I’ve been playing around with the GPS module today (Ublox NEO-M6) and thought i’d post some information on it. I’ve started with the standard Rasbian Wheezy image and got everything booted up. Now the Ublox GPS connects via a UART serial interface, by default the OS uses this to allow the Raspberry Pi to talk to a PC. So first thing we need to do is disable this. With in the terminal type the following.
sudo vi /boot/cmdline.txt
This will open up the text file in Vim, now Vim can take a bit of getting used to so it might be worth while having a Google for it and read up on the commands. Within this text file we need to delete the “ttyAMA0” reference (simply use the del key) to leave us with the following;
dwc_otg.lpm_enable=0 console=tty1 root=/dev/mmcblk0p2 rootfstype=ext4 elevator=deadline rootwait
It’s possible yours may look a little different. Next we need to save this file, to do this in Vim hit the “Esc” , colon, and then type “wq”. This will write the file and then quit. Next is to edit /etc/inittab, so lets firstly open the file up in Vim again by the following code;
sudo vi /etc/inittab
We need to comment out a line, we do this by entering a # at the beginning of the line. So find the following line and enter a # before it. To enter text in Vim, press the “insert” key, once you’ve finished entering text press the esc key.
T0:23:respawn:/sbin/getty -L ttyAMA0 115200 vt100
Once again, kit the colon button and then type wq and hit enter, this will now save the file.
Now restart the OS so the changes can be applied. To do this from the terminal you can type the following;
Next we’ll install GPSd, a GPS service deamon. To do this enter the following command into the terminal;
sudo apt-get install gpsd gpsd-clients python-gps
Now on to testing to see if we have any data. First we need to make sure there are no gpsd instances running by issuing the following command;
sudo killall gpsd
Now we need to set the baud rate to match the spec of our GPS module, in this case it comes setup at 9600. You’ll notice we reference /dev/ttyAMA0, this is the location of where we can talk tot he GPS module.
stty -F /dev/ttyAMA0 9600
Now we can start the gpsd daemon by issuing the following command.
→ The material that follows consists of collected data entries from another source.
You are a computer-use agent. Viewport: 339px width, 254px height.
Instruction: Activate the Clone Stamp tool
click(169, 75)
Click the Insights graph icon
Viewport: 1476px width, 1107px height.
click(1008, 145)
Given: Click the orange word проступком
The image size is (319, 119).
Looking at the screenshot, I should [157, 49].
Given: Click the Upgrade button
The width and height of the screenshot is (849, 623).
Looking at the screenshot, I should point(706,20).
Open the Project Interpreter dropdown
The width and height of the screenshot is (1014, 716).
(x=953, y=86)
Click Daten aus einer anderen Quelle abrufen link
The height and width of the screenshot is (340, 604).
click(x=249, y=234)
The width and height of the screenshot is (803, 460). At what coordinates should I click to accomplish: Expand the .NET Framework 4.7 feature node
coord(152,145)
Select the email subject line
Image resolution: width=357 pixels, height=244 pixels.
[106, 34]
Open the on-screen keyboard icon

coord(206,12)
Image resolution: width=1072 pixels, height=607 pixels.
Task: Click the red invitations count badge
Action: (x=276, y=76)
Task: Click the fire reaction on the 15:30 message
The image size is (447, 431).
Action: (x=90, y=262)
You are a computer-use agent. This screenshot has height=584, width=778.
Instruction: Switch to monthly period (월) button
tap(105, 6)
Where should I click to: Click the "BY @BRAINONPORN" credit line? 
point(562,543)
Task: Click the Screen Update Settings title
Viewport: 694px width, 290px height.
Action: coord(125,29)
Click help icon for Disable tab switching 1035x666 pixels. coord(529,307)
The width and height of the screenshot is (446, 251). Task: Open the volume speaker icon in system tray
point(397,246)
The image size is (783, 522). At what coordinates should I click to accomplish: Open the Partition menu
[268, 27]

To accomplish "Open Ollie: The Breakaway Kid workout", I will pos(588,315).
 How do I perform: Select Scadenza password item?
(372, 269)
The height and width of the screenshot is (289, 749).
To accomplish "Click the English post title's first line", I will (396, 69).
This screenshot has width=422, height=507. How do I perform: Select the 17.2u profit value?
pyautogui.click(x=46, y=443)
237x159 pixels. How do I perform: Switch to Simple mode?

sudo gpsd /dev/ttyAMA0 -F /var/run/gpsd.sock
Now we should be able to display the gps data by using the following;
You should now get a screen similar (click to enlarge) to this showing the incoming data (i have blanked out the lat/lon details). I’ll start work on writing a Python script in order to grab the data from gpsd. That way the main navigation script can ask to get a GPS position when needed.